Framed, De-framed, Reframed!

Curator's Note

Frame, according to Gilles Deleuze, "is, in any case, a limitation."[1] Whether it is a painting frame, a centripetal, as Andrea Bazin puts it, oriented inward and constituting part of the pictorial microcosmos[2], or a cinematic frame, masking the reality that extends beyond it, the frame includes the "sets" of objects within and excludes the out-of-field space. Unlike the off-screen space in film and moving image, which actually or virtually designate the out-of-field space, painting lacks or resists its relation to, the off-screen space, specifically in pre-modern and modernist artworks, which tend to exclude themselves from the representational reality to unfold the artist’s impression or expression of the world. The universe that the painter chooses to depict for their audience may not exist in reality and is constrained by what is depicted on the canvas. Thus, the off-screen space of the paintings displayed in the galleries or museums is void; empty walls and spaces are meticulously measured to determine the "proper" space and distance of the work from the audience and the other artworks displayed in the vicinity. The off-screen space isolates the painting, which, as Walter Benjamin puts it, "invites the spectator to contemplation and concentration."[3] But what happens to this off-screen space, and how are images of artworks framed in the "Immersive Experiences”[4]? De-framed images in the "immersive experience" spectacle, while removing the border between the audience and the image and filling all the conceivable off-screen spaces, reflect the aesthetic of the digital interface spaces, which tend to fill in all gaps that would lead to pause and contemplation, and instead offer users a place to frame and share their visual experiences. 

Digitally reproduced images of the painting in the "Immersive Experiences" allow the audience to "step into the art"[5] or immerse into the painting by turning it into a screen. Every surface becomes a potential screen or virtual canvas for temporarily hosting an image; a plaster model of the artist's torso, an enormous model of a vase, a geometric shape made out of cardboard, the industrial walls of a warehouse, and the moving bodies of the audience, all perform as vessels to capture the projected images. Streams of images, fractured and animated by algorithms and software, orchestrated in space and followed by a classical music component, elude entrapment in frozen frames. However, immersed and camouflaged audiences,  saturated in multiple screens, ruptures the screen to reframe the elusive images with their device’s camera to recycle them back to other visual or virtual continuous sequences on social media platforms. Does the transition from the "information age" to the "(immersive) experience age" stand in the dialectic between a framed and a reframed world? Is experiencing the immersion in borderless images the new form of spectacle? And, what is so threatening about an empty off-screen that has to be filled with sonic, visual, and textual motion?

 

[1] Deleuze, Gilles. Cinema 1: The Movement-Image. Trans. Hugh Tomlinson and Barbara Habberjam. London & New York: The Athlone Press, 1989. P 12.

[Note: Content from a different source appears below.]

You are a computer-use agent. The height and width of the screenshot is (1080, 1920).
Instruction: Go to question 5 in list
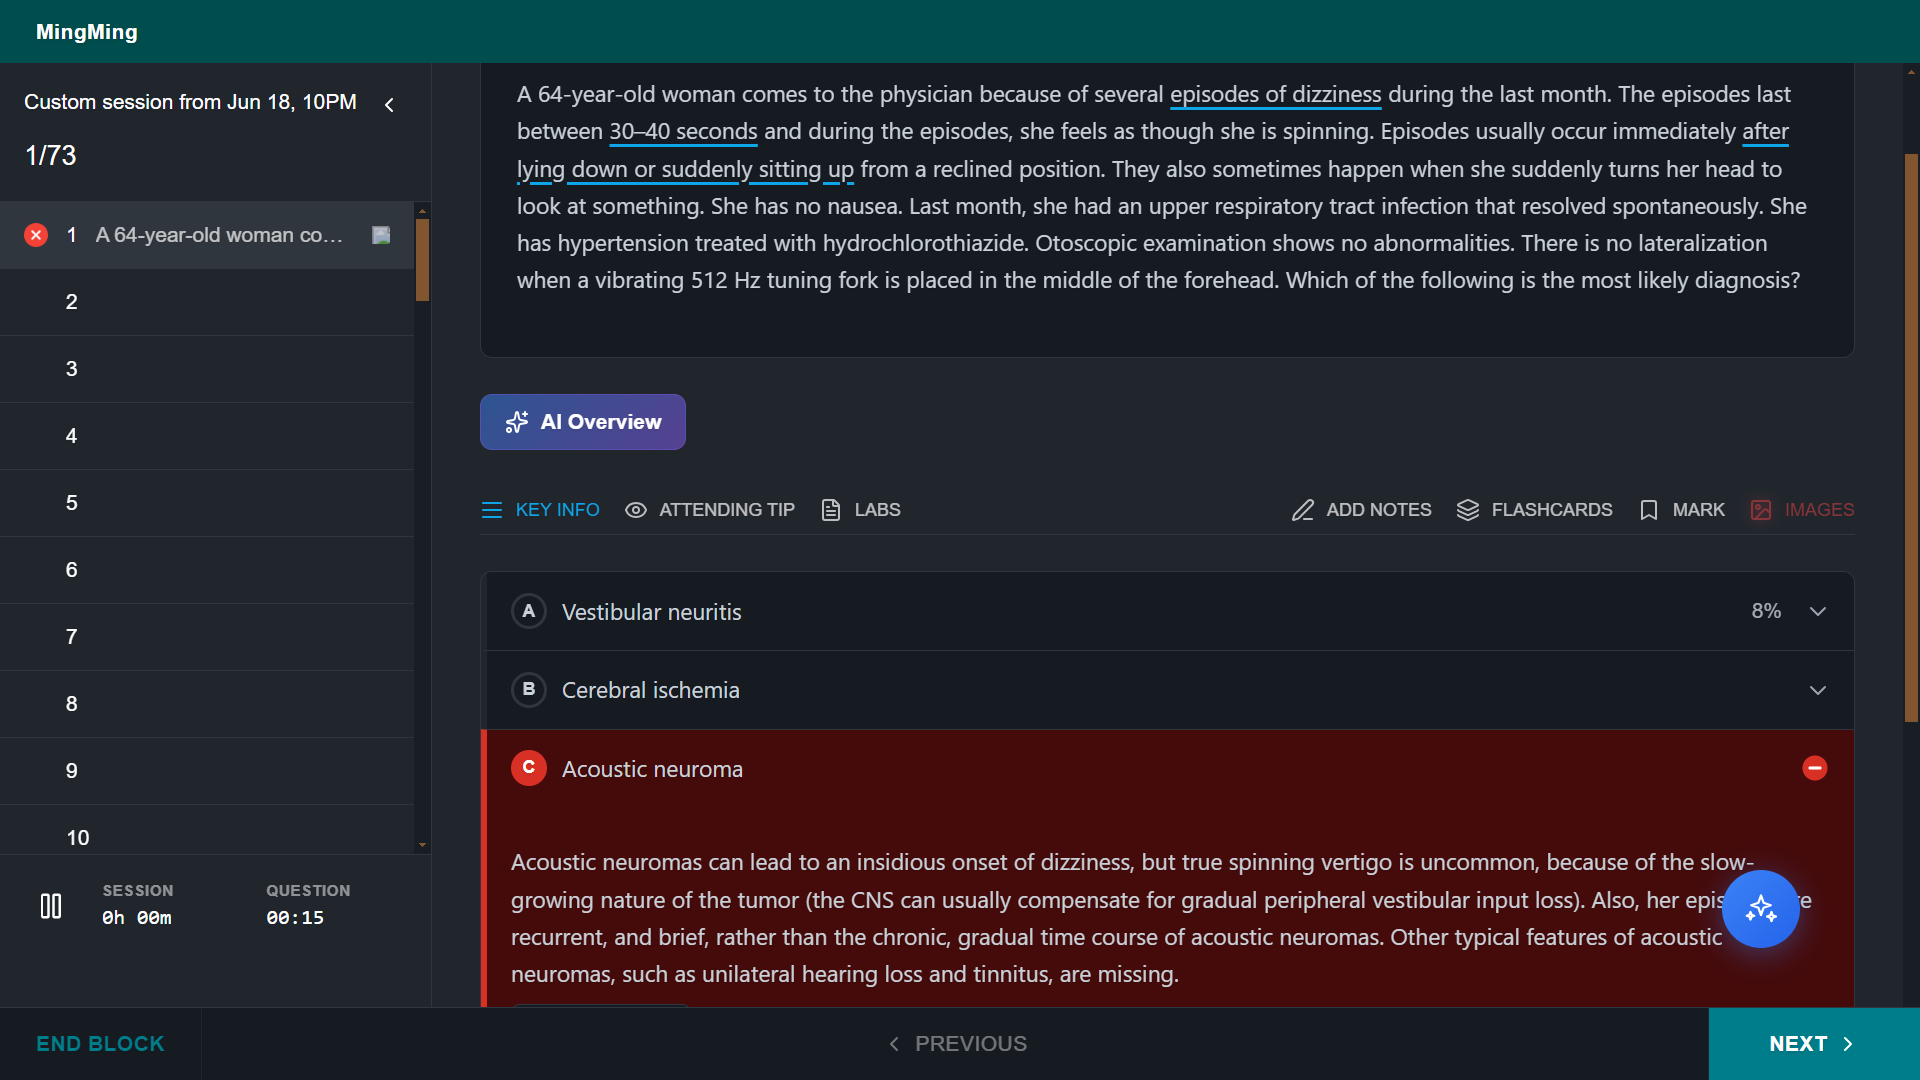207,503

[2] Bazin, André. "Painting and cinema." The Visual Turn: Classical Film Theory and Art History (2003): 221-225.

[3] Benjamin, Walter. "The Work of Art in the Age of Mechanical Reproduction, 1936." (1935).

[4] The large-scale digital installation is generally titled something like "Immersive Van Gogh," "Van Gogh: The Immersive Experience," or "Beyond Van Gogh: The Immersive Experience." You can also replace Van Gogh with Monet, Klimt, Picasso, et al.